Je m’arrête plus haut à la gare du Cheylard. Elle est transformée aujourd’hui en halte vélo, avec des tables de bois ombragées et un point outils avec une pompe à air. Je refais la pression de mes pneus ballons. Je prends mon temps car la chaleur me pèse en ce début d’après-midi. Un autre cycliste s’arrête. Nous roulons à peu près à la même vitesse depuis ce matin, lui est en électrique et en habits du quotidien, jean-chemise. Nous nous dépassons et rattrapons souvent au gré des pauses de l’un ou de l’autre. Comme nous n’avons pas engagé la conversation les premières fois, nous gardons encore notre réserve et notre distance. D’autant qu’il lit pour l’instant. Mais il sera mon compagnon silencieux d’ascension de ces 70 km.
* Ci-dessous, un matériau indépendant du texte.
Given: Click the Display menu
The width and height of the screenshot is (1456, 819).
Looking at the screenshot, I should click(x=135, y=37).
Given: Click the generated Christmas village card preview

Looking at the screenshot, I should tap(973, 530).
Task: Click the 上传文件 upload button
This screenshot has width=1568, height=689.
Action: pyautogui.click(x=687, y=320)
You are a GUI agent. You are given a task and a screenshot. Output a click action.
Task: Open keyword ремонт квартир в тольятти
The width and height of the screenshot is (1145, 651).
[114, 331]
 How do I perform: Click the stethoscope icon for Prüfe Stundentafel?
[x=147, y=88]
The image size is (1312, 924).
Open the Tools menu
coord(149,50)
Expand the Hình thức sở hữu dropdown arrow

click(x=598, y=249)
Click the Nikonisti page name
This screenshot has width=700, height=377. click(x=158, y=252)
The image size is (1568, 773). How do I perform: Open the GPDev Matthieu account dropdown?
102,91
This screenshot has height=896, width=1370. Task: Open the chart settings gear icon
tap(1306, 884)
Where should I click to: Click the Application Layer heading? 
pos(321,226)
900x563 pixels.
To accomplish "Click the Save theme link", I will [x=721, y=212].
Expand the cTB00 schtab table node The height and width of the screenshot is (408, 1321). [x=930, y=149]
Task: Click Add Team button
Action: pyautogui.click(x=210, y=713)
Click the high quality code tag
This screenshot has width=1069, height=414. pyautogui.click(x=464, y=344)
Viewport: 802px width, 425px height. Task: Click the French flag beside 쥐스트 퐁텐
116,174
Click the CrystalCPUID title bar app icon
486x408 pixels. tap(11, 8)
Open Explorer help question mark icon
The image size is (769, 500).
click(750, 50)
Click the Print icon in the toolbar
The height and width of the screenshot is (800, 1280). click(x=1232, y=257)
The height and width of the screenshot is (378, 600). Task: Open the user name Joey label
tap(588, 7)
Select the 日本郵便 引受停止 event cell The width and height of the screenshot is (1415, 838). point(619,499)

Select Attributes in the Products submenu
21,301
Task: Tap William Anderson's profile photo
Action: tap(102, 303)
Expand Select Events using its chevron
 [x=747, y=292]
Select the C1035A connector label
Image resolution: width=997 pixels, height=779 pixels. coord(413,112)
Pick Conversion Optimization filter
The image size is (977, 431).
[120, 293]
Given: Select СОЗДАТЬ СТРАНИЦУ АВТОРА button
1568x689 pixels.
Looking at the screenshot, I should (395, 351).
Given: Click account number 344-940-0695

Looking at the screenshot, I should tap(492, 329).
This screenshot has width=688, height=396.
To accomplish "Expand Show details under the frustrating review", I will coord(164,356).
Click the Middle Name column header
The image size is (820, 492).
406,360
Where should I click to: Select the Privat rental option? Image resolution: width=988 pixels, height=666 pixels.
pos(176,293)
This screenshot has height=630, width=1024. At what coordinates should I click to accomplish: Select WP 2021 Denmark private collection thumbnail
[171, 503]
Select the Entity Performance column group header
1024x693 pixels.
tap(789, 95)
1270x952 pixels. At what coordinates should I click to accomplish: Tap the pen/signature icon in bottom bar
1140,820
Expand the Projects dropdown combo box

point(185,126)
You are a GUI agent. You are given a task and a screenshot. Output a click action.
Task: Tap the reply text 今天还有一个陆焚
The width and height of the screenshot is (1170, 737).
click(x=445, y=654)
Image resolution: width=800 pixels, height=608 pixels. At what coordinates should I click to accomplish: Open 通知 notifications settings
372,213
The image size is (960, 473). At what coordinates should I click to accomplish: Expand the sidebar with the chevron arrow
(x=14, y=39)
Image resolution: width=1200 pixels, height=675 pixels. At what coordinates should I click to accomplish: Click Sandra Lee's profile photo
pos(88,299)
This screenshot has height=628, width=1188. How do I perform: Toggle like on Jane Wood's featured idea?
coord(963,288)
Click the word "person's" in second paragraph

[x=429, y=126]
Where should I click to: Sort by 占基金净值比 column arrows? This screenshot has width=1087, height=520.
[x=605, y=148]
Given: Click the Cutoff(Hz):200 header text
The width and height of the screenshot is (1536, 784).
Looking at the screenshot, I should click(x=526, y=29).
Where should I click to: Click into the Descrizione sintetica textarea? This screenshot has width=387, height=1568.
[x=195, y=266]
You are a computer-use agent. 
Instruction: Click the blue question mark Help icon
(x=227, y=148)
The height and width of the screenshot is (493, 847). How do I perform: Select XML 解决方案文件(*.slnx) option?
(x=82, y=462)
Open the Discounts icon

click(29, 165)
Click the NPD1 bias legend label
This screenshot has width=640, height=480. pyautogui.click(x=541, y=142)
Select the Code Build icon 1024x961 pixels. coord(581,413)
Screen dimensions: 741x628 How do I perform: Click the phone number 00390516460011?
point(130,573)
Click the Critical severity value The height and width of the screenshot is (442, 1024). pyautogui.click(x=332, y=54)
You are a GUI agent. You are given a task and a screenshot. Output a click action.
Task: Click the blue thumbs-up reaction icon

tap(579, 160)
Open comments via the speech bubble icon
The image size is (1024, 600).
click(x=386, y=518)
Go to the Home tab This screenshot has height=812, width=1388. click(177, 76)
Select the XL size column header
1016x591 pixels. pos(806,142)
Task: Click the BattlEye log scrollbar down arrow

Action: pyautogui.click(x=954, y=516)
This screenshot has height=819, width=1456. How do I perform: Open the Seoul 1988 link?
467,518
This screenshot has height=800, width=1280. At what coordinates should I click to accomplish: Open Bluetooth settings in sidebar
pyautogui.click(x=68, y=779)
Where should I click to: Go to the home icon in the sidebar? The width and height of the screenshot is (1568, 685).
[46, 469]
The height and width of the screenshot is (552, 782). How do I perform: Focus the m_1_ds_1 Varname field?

Il me rassure sur la régularité de mon rythme !
J’hésite sur ma route et choisis de continuer vers Saint-Agrève, ayant déjà pris la route de Mézillac la dernière fois que je suis passé par là. Au moment de partir, j’aperçois une petite épicerie et je prolonge ma pause par une dégustation de glace sur une placette munie de trois bancs sous un arbre.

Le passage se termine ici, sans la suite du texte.